The LHC quench protection system

The new quench protection system (QPS) has the crucial roles of providing an early warning for any part of the superconducting coils and busbars that develop high resistance, as well as triggering the switch-off of the machine. Over 2000 new detectors will be installed around the LHC to make sure every busbar segment between magnets is monitored and protected.

One of the major consolidation activities for the LHC is the addition of two new detectors to the quench protection system. A magnet quench occurs when part of the superconducting cable becomes normally-conducting. When the protection system detects an increased resistance the huge amount of energy stored in the magnet chains is safely extracted and ‘dumped’ into specially designed resistors. In the case of the main dipole chain, the stored energy in a single LHC sector is roughly the same as the kinetic energy of a passenger jet at cruising speed.
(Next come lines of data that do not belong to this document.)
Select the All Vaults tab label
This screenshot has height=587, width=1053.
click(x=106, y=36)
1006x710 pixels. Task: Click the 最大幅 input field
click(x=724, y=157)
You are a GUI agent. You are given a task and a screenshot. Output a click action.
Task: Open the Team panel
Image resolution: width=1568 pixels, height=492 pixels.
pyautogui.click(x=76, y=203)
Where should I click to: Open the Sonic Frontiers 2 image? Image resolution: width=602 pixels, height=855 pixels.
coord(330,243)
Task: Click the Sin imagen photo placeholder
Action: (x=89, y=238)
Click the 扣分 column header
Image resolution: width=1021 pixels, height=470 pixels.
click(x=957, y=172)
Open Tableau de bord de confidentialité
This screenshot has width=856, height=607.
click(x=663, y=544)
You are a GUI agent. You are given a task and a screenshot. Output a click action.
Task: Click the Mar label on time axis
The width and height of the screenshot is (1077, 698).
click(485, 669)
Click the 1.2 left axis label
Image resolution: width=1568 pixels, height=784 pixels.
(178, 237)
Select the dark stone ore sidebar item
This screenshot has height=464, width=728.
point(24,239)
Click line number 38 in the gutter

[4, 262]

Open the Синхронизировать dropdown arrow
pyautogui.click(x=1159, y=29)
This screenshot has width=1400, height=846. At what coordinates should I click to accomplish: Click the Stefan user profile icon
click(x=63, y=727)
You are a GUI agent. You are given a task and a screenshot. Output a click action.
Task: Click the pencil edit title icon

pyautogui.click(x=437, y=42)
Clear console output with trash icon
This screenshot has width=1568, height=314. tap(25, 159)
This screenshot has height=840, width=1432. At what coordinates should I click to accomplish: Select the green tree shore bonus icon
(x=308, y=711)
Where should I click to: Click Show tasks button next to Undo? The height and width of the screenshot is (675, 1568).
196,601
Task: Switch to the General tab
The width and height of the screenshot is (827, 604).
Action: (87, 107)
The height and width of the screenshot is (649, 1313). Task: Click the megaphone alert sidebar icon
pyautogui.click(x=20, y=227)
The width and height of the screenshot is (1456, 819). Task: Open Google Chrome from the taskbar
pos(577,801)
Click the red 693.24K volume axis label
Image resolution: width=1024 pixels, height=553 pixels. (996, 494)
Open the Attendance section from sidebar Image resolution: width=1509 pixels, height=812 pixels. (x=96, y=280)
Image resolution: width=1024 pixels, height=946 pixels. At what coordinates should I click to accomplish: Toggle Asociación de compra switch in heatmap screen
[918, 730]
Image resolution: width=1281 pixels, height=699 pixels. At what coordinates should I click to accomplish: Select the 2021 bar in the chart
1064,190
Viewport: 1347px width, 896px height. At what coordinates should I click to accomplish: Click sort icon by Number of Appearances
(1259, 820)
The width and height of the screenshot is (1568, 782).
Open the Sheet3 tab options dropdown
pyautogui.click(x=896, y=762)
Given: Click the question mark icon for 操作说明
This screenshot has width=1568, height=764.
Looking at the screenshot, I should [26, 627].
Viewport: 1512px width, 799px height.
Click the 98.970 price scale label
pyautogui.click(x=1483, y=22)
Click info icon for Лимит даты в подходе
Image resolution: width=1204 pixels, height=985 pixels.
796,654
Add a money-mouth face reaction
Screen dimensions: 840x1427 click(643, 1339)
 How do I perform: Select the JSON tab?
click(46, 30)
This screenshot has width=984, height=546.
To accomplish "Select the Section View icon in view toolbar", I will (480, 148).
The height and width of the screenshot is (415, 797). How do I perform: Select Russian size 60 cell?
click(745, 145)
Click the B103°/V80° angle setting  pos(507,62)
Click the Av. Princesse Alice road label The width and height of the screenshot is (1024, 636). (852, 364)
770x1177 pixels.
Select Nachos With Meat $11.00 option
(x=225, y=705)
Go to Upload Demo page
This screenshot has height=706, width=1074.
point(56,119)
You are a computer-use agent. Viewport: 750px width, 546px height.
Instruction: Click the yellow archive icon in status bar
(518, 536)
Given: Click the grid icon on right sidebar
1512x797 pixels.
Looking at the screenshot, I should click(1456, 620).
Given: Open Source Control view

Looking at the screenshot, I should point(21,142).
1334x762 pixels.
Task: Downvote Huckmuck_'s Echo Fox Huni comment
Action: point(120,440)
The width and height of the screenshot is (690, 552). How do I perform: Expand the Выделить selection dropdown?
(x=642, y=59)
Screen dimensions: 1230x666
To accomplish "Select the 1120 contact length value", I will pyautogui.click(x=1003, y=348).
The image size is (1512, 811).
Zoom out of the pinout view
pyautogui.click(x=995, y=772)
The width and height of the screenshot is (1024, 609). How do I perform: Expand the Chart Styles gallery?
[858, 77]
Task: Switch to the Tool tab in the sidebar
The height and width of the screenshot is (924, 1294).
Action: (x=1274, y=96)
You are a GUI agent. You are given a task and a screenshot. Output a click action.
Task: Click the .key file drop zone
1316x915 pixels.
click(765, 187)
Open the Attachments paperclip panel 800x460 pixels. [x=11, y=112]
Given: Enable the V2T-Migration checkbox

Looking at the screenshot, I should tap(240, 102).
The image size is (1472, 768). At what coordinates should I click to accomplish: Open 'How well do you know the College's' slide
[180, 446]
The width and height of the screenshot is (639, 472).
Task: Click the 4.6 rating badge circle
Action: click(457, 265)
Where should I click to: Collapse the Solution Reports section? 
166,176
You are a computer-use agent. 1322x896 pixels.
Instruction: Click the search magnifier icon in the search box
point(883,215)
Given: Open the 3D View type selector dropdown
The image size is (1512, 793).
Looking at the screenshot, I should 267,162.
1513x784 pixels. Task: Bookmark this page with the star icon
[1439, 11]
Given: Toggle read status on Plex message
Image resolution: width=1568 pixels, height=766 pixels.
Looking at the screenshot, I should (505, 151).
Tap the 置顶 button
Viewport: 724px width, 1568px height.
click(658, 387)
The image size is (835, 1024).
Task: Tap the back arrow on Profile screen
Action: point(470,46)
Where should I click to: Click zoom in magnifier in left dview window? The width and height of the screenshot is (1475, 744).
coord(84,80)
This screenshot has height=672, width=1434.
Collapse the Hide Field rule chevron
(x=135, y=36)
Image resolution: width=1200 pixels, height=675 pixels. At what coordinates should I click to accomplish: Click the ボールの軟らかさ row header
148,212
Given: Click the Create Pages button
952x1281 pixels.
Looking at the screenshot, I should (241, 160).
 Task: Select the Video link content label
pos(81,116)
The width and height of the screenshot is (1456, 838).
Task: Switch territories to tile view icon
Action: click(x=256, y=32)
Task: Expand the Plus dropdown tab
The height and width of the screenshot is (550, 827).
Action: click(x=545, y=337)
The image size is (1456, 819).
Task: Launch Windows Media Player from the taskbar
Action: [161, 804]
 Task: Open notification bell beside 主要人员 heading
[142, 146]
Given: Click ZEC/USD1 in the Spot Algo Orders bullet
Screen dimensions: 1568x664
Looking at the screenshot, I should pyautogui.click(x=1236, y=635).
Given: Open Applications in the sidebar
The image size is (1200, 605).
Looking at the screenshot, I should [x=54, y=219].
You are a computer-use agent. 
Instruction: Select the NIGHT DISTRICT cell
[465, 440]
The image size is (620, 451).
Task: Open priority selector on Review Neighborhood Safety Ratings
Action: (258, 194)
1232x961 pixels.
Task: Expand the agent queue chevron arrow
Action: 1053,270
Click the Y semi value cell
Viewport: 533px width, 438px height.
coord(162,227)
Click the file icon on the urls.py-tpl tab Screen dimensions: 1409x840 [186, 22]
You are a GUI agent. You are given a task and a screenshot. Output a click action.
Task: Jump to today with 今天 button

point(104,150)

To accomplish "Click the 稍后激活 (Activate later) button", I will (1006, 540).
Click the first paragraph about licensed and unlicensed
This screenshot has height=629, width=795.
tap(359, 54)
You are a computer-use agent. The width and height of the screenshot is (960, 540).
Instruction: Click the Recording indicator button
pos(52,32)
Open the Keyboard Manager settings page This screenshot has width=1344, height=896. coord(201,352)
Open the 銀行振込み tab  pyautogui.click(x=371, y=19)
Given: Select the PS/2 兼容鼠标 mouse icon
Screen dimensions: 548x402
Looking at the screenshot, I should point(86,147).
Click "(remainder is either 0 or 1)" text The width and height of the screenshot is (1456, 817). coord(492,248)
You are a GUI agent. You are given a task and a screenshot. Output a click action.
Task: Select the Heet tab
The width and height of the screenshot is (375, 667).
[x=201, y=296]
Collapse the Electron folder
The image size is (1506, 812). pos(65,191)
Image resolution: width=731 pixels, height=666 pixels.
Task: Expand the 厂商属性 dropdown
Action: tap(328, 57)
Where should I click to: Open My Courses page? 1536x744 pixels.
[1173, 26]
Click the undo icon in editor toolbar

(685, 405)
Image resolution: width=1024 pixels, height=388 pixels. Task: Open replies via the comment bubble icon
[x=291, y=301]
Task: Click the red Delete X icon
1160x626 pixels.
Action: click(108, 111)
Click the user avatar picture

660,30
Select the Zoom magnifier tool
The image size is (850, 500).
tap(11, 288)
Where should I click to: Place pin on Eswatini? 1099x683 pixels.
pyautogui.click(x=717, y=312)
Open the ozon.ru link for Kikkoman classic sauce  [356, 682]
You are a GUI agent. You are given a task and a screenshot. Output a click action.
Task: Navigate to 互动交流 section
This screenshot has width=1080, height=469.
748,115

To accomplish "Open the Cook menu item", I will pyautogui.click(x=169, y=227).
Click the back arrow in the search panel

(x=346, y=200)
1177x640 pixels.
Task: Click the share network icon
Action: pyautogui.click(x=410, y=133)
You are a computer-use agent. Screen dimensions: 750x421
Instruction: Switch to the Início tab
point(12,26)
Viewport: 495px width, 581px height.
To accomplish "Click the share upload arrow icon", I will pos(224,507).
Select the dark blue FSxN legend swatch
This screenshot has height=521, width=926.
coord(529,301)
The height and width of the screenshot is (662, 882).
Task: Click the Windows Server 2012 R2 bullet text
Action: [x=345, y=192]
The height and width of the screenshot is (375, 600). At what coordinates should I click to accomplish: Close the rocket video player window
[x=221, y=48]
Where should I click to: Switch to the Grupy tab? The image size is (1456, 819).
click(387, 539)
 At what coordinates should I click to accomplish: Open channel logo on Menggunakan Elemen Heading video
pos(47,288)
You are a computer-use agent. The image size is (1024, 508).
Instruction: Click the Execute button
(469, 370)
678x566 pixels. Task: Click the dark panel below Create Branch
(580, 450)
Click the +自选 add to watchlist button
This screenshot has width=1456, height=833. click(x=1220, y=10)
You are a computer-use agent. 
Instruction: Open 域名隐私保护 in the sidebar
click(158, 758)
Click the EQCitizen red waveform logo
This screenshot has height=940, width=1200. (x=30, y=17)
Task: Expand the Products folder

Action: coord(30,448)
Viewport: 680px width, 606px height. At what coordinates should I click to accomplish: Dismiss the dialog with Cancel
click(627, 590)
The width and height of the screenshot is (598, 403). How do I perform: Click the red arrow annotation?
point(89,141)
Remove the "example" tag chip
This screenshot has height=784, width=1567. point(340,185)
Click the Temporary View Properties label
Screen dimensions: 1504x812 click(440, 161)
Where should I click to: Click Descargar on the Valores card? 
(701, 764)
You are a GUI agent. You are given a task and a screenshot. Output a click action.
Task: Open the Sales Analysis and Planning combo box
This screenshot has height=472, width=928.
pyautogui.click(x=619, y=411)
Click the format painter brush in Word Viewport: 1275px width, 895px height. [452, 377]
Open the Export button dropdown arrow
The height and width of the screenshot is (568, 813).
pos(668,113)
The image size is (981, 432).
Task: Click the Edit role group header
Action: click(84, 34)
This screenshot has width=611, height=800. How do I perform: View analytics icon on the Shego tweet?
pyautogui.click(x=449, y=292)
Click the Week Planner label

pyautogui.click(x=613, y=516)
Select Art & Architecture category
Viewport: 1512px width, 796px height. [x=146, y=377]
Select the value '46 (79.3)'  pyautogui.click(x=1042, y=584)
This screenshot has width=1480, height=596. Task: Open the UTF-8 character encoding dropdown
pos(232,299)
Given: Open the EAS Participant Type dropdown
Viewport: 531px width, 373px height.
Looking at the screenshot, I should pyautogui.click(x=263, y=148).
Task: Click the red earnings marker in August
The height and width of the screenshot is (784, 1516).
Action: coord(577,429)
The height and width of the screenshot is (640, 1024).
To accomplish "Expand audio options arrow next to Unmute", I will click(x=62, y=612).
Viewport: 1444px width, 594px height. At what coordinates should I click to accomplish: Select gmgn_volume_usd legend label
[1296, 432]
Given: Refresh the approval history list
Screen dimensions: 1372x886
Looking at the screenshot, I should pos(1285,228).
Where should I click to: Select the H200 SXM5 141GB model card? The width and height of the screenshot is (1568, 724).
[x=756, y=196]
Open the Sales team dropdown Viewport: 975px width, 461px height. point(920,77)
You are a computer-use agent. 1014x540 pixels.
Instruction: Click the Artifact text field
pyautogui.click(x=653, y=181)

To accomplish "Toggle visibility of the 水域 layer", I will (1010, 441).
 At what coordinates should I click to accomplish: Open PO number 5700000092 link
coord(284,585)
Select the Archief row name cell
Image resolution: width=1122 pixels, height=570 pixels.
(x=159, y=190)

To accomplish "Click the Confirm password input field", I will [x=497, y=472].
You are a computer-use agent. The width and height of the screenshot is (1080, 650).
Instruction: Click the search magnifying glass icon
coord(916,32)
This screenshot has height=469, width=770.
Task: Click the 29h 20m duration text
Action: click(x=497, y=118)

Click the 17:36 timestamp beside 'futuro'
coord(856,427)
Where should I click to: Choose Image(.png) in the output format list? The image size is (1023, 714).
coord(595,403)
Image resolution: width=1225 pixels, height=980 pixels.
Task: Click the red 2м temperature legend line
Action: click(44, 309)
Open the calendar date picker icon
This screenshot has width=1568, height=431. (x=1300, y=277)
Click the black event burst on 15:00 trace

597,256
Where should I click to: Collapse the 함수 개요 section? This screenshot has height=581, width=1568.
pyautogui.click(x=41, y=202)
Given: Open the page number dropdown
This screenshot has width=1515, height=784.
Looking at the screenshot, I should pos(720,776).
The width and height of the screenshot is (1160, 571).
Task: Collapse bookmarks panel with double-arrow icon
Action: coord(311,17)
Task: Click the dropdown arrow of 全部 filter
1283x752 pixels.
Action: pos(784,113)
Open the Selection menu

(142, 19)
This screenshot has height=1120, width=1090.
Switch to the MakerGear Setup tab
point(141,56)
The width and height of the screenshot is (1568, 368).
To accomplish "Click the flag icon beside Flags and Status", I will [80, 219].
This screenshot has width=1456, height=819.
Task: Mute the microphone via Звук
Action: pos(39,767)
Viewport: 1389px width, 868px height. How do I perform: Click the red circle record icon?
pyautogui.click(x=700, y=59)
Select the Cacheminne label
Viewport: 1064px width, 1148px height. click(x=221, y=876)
The first new detector is designed to monitor the superconducting busbars, including the joints between segments – the part that caused the incident in Sector 3-4 last September. The new system can measure the busbar resistance to about 1 nano-ohm (one billionth of an ohm) and will provide an early warning for any joint that develops high resistance.

"With this detector in place, we would have caught the ‘bad joint’ in Sector 3-4 two days earlier – safely in time to prevent any damage", explains Knud Dahlerup-Petersen from the Quench Protection team. In total, 2132 of these detectors will be installed around the machine, so that every busbar segment between the magnets will be monitored.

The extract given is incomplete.